LA RINUNCIA AL SOGLIO SECONDO GADDA

Nel contesto delle dimissioni di papa Ratzinger, è mancata la lettura in chiave grottesca che avrebbero potuto offrire scrittori come Carlo Emilio Gadda o Guido Morselli. Prendiamo quest’ultimo. Non molti, in questi giorni di stupore e incredulità, hanno ricordato che Morselli, l’autore postumo per eccellenza, scrisse tra il ’66 e il ’67 un romanzo intitolato Roma senza papa (Adelphi). Siamo alla fine del secolo XX e la capitale è la solita città in preda a un persistente chiacchiericcio teologico, a coloriti pettegolezzi, alla corruzione spirituale e materiale. Una capitale sfacciatamente mondana ma sempre papalina. Il papa Giovanni XXIV, ex abate di Dublino, è il secondo straniero a salire sul soglio pontificio nel giro di pochi anni. Probabilmente fidanzato con una teosofa indiana e buddista, il Pontefice, tipo ombroso e timido a differenza dei suoi predecessori, buon cavalcatore e tennista, allevatore di serpenti e goloso di dolciumi, decide di ritirarsi: lascia la sede vaticana per trasferirsi in una specie di complesso di villette a schiera nei pressi di Zagarolo, ripudiando la romanità «fastosa e festosa» in cerca di un’austerità contro il «socialidarismo» diffuso, la turbolenza turistica, il disordine, i rumori dell’Urbe, dove gli ex voto sono ridotti a gadget, i confessionali sono computerizzati e la «tracotanza tecnologico-socio-economicistica» impera.

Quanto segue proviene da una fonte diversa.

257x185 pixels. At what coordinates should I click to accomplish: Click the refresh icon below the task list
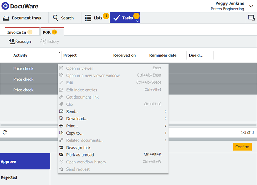5,132
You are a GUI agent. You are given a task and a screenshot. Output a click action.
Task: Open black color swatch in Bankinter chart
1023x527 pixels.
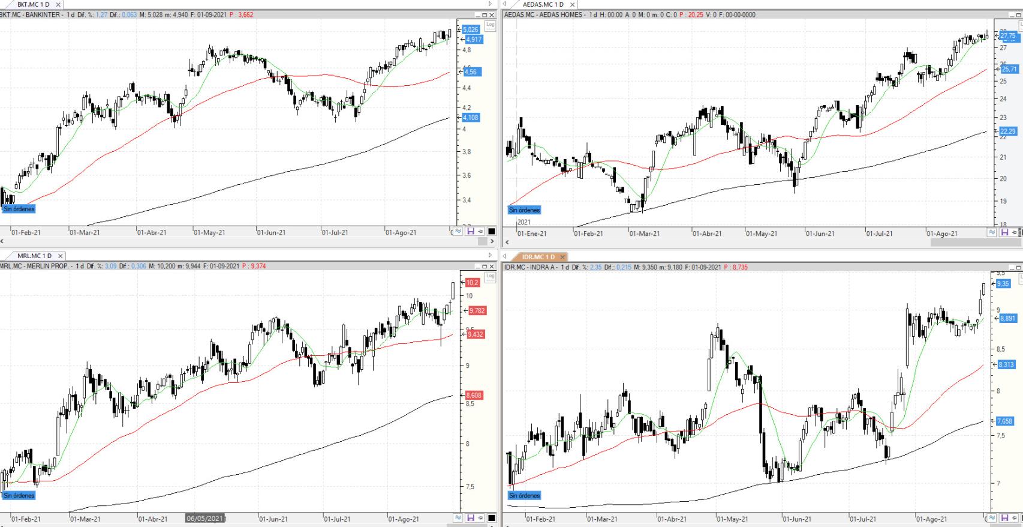coord(492,231)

Un sacerdote svizzero è lì per essere ricevuto dal Papa irlandese: lo troverà nella nuova residenza, con il suo stile ilare e un po’ spento a parlare con ironica cordialità dell’audace modernizzazione della Chiesa, che ha ormai abolito il celibato per i preti e liberalizzato il tabacco, il parto indolore, gli anticoncezionali, l’eutanasia, la droga, eccetera. È interessante che Morselli, quasi mezzo secolo fa, abbia intuito che il mancato equilibrio tra apertura al mondo, segretezze politiche, sacralità di facciata e spirito autenticamente religioso avrebbero portato a conseguenze devastanti all’interno della Chiesa con l’autoesilio del Pontefice. E chissà se quelle sue tinte grottesche, appunto, non racconterebbero benissimo anche le attuali disfunzioni vaticane.
Ci vorrebbe un Gadda. Che visitando la chiesa romanica di Santa Maria di Collemaggio, fatta costruire da Celestino V, ripensò alle tristi vicende del papa del «gran rifiuto» e con toni più indulgenti di quelli danteschi. Riportò la leggenda che il futuro Bonifacio VIII di notte avesse insinuato con una tromba al povero Celestino V di lasciare il pontificato. «A un povero vecchio di 84 anni, già prigioniero, e non metaforicamente, di tutta quella politica angioina e gaetana, fargli sonare un trombone dal soffitto della camera da letto, di notte, al buio, con la minaccia del castigo di Dio... C’era da morire di spavento». E a proposito dell’Alighieri, così accusatorio, aggiunge: «Come spesso, Dante esagera: "per viltade"! a 84 anni! Vorrei vederlo lui».